Out of the box, FreeBSD’s default SNMP daemon bsnmpd(1) does not support the UCD-SNMP-MIBs which is where all the “good stuff” like CPU, disk, network and memory that us sysadmins like to monitor. Adding this module is as easy as installing the bsnmp-ucd port and doing a quick update to bsnmp’s config file:
$ cd /usr/ports/net-mgmt/bsnmp-ucd/ $ make install clean
Once that module is installed all we need to do is add these lines to end of /etc/snmpd.config:
# # bsnmp-ucd (8) # begemotSnmpdModulePath."ucd" = "/usr/local/lib/snmp_ucd.so"
Finally we just need to restart bsnmpd to have it load the new module:
$ /etc/rc.d/bsnmpd restart
Stopping bsnmpd.
Starting bsnmpd.
Note: This assumes you have the following in your /etc/rc.conf:
bsnmpd_enable="YES"
That’s it!
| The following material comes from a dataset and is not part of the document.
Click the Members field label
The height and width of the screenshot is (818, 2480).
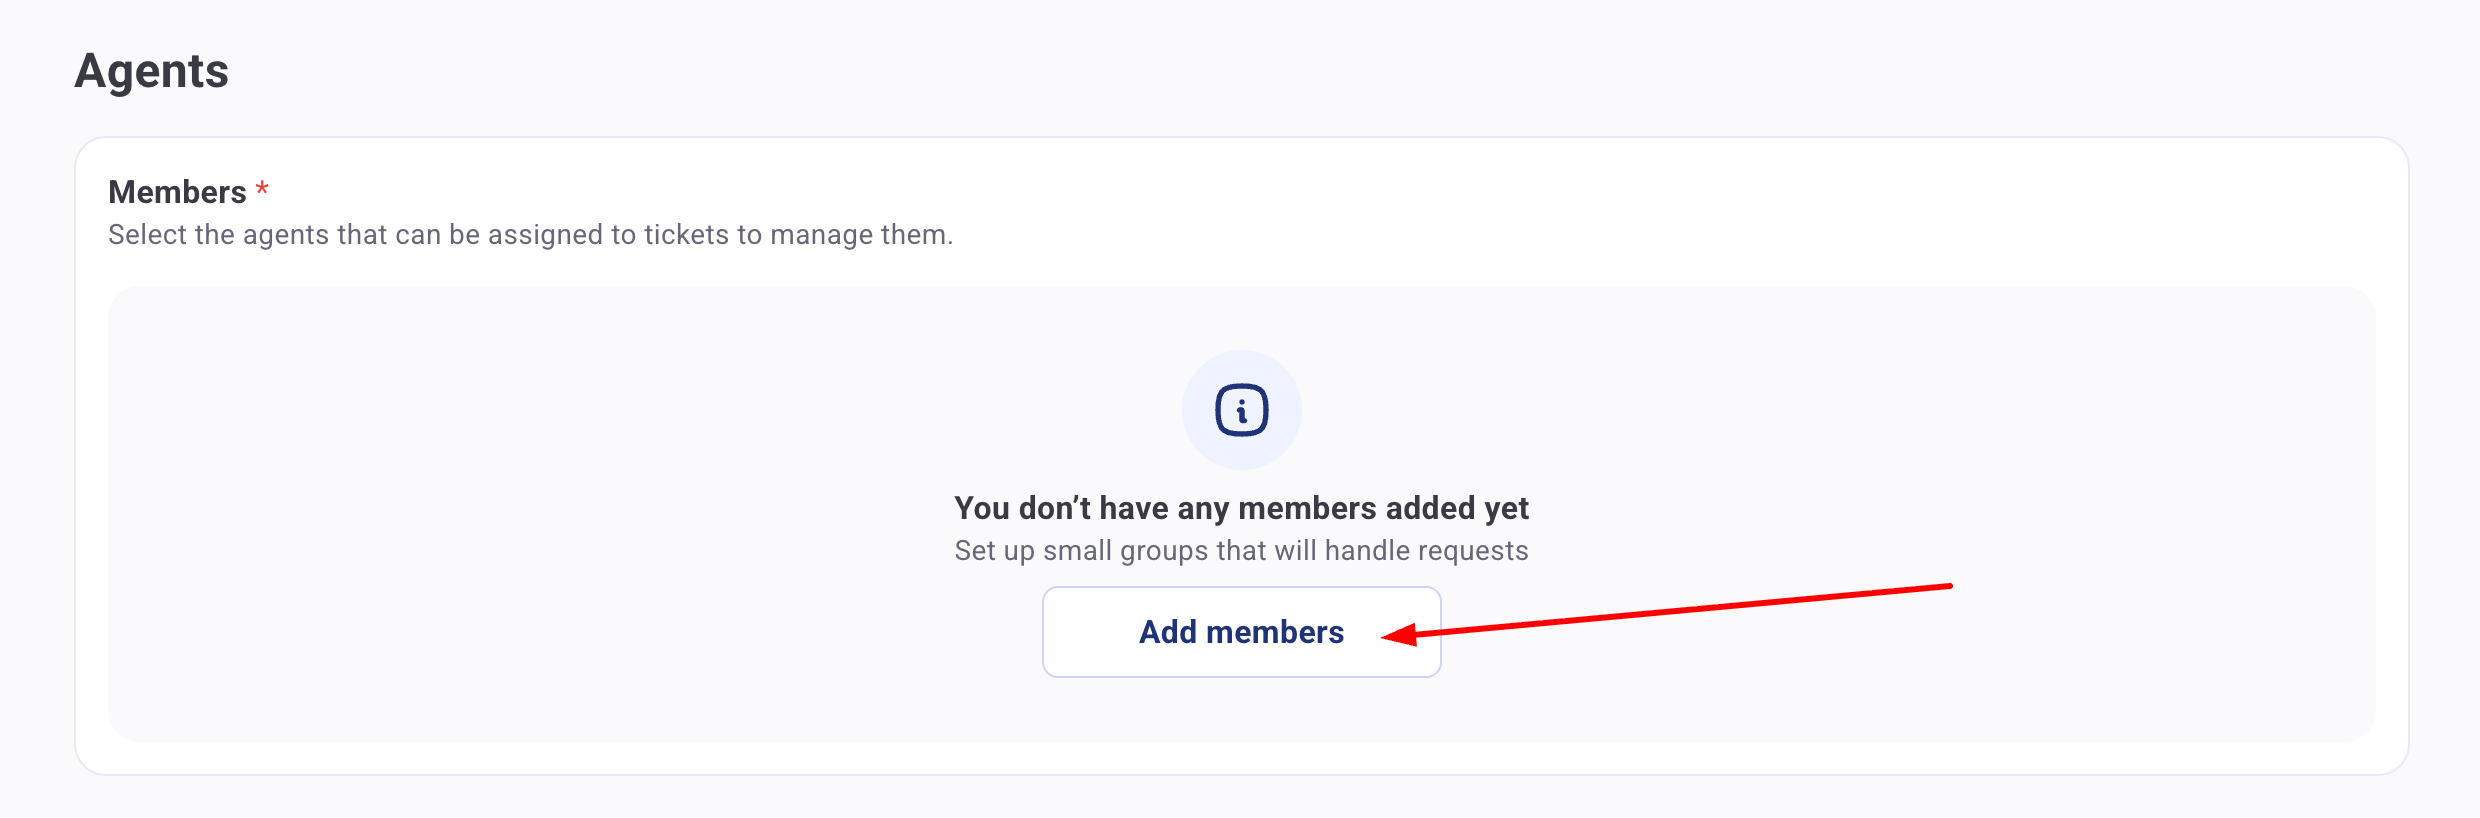[x=177, y=192]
You should be able to retrieve full disk, CPU and memory information (as well as a bunch of other things UCD’s MIB adds) via SNMP queries!
I’ve done this, but bsnmpwalk doesn’t display the UCD elements. What else needs to be done to include the MIB in the default view?
Doing a full walk should pick it up:
snmpwalk -Ou -v 1 -c
The MIB you load is up to you a that happens on the “client” side, but something like this should pull up CPU load without MIB:
snmpwalk -Ou -v 1 -c
It has been a while since I’ve worked with this though as we’ve moved to agent based monitoring for FreeBSD hosts.
How does that work? I’ve hated SNMP since day 1.
We use Zabbix, it’s been great. We were using a mix of SNMP and Xymon before. Zabbix is much nicer and a lot more in line with what we needed as an MSP.
They don’t have an agent for FreeBSD 9?
They have server, proxy and agents in ports for FreeBSD.